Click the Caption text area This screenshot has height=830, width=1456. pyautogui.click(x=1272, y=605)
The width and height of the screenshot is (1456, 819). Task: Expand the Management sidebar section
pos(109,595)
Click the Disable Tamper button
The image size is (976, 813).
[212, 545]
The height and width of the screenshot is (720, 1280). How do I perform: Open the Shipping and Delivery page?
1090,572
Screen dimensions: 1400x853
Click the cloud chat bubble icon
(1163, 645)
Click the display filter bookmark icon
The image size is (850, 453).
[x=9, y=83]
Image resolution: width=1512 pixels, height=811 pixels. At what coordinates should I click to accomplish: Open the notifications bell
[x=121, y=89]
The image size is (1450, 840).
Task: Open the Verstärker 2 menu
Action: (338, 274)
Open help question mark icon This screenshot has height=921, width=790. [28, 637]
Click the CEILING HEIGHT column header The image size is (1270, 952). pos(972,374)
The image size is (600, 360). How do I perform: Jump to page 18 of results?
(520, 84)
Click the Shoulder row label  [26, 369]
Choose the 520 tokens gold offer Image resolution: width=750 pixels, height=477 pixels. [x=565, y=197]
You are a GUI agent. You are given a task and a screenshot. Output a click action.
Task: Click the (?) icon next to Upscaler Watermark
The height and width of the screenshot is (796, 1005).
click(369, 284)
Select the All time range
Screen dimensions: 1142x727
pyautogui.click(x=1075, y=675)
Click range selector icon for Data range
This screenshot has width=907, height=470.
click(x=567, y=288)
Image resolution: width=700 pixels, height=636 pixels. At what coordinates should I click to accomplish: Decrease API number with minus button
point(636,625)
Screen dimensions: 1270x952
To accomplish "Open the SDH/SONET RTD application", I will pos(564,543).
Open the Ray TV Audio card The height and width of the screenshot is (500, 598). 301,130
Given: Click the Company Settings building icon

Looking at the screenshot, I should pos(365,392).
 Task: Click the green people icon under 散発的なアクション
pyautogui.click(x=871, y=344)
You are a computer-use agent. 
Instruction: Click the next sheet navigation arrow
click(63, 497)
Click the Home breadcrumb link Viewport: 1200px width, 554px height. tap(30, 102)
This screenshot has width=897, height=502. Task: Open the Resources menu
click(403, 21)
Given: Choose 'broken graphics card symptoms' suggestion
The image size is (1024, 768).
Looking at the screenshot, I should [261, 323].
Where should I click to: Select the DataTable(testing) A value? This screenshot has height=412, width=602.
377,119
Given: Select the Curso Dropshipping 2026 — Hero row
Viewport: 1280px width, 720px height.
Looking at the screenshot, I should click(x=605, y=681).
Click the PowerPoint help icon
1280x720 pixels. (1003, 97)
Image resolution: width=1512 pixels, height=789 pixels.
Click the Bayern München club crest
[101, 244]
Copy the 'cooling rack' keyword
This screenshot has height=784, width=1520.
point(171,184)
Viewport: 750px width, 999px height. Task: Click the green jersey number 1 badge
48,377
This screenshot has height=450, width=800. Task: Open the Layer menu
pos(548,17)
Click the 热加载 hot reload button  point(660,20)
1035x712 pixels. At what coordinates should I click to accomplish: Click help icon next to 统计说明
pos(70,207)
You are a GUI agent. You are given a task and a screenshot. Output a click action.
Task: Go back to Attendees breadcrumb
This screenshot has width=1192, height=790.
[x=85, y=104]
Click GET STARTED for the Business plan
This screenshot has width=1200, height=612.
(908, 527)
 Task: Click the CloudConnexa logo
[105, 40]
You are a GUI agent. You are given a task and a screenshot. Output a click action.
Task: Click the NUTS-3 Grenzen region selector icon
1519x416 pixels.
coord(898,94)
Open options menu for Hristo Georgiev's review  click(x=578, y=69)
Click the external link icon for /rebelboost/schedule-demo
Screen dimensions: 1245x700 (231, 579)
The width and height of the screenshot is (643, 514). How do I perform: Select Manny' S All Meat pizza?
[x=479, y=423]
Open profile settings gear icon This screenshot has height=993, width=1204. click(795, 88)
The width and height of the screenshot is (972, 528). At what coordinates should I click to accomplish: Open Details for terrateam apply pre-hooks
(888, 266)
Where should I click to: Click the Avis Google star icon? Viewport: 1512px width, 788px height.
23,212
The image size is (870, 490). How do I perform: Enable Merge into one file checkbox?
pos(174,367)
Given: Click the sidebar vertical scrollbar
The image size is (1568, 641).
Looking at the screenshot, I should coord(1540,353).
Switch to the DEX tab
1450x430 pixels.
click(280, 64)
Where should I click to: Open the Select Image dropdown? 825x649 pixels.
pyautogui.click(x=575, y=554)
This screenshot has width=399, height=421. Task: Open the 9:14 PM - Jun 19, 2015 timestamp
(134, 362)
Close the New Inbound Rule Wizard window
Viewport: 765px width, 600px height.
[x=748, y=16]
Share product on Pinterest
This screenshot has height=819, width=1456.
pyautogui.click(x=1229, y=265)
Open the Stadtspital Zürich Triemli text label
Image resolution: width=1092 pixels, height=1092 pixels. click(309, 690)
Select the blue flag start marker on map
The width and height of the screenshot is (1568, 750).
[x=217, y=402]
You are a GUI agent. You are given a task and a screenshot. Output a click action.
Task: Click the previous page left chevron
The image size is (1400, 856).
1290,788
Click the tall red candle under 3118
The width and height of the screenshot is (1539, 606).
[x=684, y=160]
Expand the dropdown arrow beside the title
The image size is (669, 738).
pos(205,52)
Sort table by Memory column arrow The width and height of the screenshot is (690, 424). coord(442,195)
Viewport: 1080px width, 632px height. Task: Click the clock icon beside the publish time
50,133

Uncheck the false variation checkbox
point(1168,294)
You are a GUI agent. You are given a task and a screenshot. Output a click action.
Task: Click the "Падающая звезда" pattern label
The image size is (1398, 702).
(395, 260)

# [Aim]
Please copy out all of the rows above verbatim, from the first to the last, without changing or leaving out any line.

# [Answer to this problem]
Click the Caption text area This screenshot has height=830, width=1456. pyautogui.click(x=1272, y=605)
The width and height of the screenshot is (1456, 819). Task: Expand the Management sidebar section
pos(109,595)
Click the Disable Tamper button
The image size is (976, 813).
[212, 545]
The height and width of the screenshot is (720, 1280). How do I perform: Open the Shipping and Delivery page?
1090,572
Screen dimensions: 1400x853
Click the cloud chat bubble icon
(1163, 645)
Click the display filter bookmark icon
The image size is (850, 453).
[x=9, y=83]
Image resolution: width=1512 pixels, height=811 pixels. At what coordinates should I click to accomplish: Open the notifications bell
[x=121, y=89]
The image size is (1450, 840).
Task: Open the Verstärker 2 menu
Action: (338, 274)
Open help question mark icon This screenshot has height=921, width=790. [28, 637]
Click the CEILING HEIGHT column header The image size is (1270, 952). pos(972,374)
The image size is (600, 360). How do I perform: Jump to page 18 of results?
(520, 84)
Click the Shoulder row label  [26, 369]
Choose the 520 tokens gold offer Image resolution: width=750 pixels, height=477 pixels. [x=565, y=197]
You are a GUI agent. You are given a task and a screenshot. Output a click action.
Task: Click the (?) icon next to Upscaler Watermark
The height and width of the screenshot is (796, 1005).
click(369, 284)
Select the All time range
Screen dimensions: 1142x727
pyautogui.click(x=1075, y=675)
Click range selector icon for Data range
This screenshot has width=907, height=470.
click(x=567, y=288)
Image resolution: width=700 pixels, height=636 pixels. At what coordinates should I click to accomplish: Decrease API number with minus button
point(636,625)
Screen dimensions: 1270x952
To accomplish "Open the SDH/SONET RTD application", I will pos(564,543).
Open the Ray TV Audio card The height and width of the screenshot is (500, 598). 301,130
Given: Click the Company Settings building icon

Looking at the screenshot, I should pos(365,392).
 Task: Click the green people icon under 散発的なアクション
pyautogui.click(x=871, y=344)
You are a computer-use agent. 
Instruction: Click the next sheet navigation arrow
click(63, 497)
Click the Home breadcrumb link Viewport: 1200px width, 554px height. tap(30, 102)
This screenshot has width=897, height=502. Task: Open the Resources menu
click(403, 21)
Given: Choose 'broken graphics card symptoms' suggestion
The image size is (1024, 768).
Looking at the screenshot, I should [261, 323].
Where should I click to: Select the DataTable(testing) A value? This screenshot has height=412, width=602.
377,119
Given: Select the Curso Dropshipping 2026 — Hero row
Viewport: 1280px width, 720px height.
Looking at the screenshot, I should click(x=605, y=681).
Click the PowerPoint help icon
1280x720 pixels. (1003, 97)
Image resolution: width=1512 pixels, height=789 pixels.
Click the Bayern München club crest
[101, 244]
Copy the 'cooling rack' keyword
This screenshot has height=784, width=1520.
point(171,184)
Viewport: 750px width, 999px height. Task: Click the green jersey number 1 badge
48,377
This screenshot has height=450, width=800. Task: Open the Layer menu
pos(548,17)
Click the 热加载 hot reload button  point(660,20)
1035x712 pixels. At what coordinates should I click to accomplish: Click help icon next to 统计说明
pos(70,207)
You are a GUI agent. You are given a task and a screenshot. Output a click action.
Task: Go back to Attendees breadcrumb
This screenshot has width=1192, height=790.
[x=85, y=104]
Click GET STARTED for the Business plan
This screenshot has width=1200, height=612.
(908, 527)
 Task: Click the CloudConnexa logo
[105, 40]
You are a GUI agent. You are given a task and a screenshot. Output a click action.
Task: Click the NUTS-3 Grenzen region selector icon
1519x416 pixels.
coord(898,94)
Open options menu for Hristo Georgiev's review  click(x=578, y=69)
Click the external link icon for /rebelboost/schedule-demo
Screen dimensions: 1245x700 (231, 579)
The width and height of the screenshot is (643, 514). How do I perform: Select Manny' S All Meat pizza?
[x=479, y=423]
Open profile settings gear icon This screenshot has height=993, width=1204. click(795, 88)
The width and height of the screenshot is (972, 528). At what coordinates should I click to accomplish: Open Details for terrateam apply pre-hooks
(888, 266)
Where should I click to: Click the Avis Google star icon? Viewport: 1512px width, 788px height.
23,212
The image size is (870, 490). How do I perform: Enable Merge into one file checkbox?
pos(174,367)
Given: Click the sidebar vertical scrollbar
The image size is (1568, 641).
Looking at the screenshot, I should coord(1540,353).
Switch to the DEX tab
1450x430 pixels.
click(280, 64)
Where should I click to: Open the Select Image dropdown? 825x649 pixels.
pyautogui.click(x=575, y=554)
This screenshot has width=399, height=421. Task: Open the 9:14 PM - Jun 19, 2015 timestamp
(134, 362)
Close the New Inbound Rule Wizard window
Viewport: 765px width, 600px height.
[x=748, y=16]
Share product on Pinterest
This screenshot has height=819, width=1456.
pyautogui.click(x=1229, y=265)
Open the Stadtspital Zürich Triemli text label
Image resolution: width=1092 pixels, height=1092 pixels. click(309, 690)
Select the blue flag start marker on map
The width and height of the screenshot is (1568, 750).
[x=217, y=402]
You are a GUI agent. You are given a task and a screenshot. Output a click action.
Task: Click the previous page left chevron
The image size is (1400, 856).
1290,788
Click the tall red candle under 3118
The width and height of the screenshot is (1539, 606).
[x=684, y=160]
Expand the dropdown arrow beside the title
The image size is (669, 738).
pos(205,52)
Sort table by Memory column arrow The width and height of the screenshot is (690, 424). coord(442,195)
Viewport: 1080px width, 632px height. Task: Click the clock icon beside the publish time
50,133

Uncheck the false variation checkbox
point(1168,294)
You are a GUI agent. You are given a task and a screenshot. Output a click action.
Task: Click the "Падающая звезда" pattern label
The image size is (1398, 702).
(395, 260)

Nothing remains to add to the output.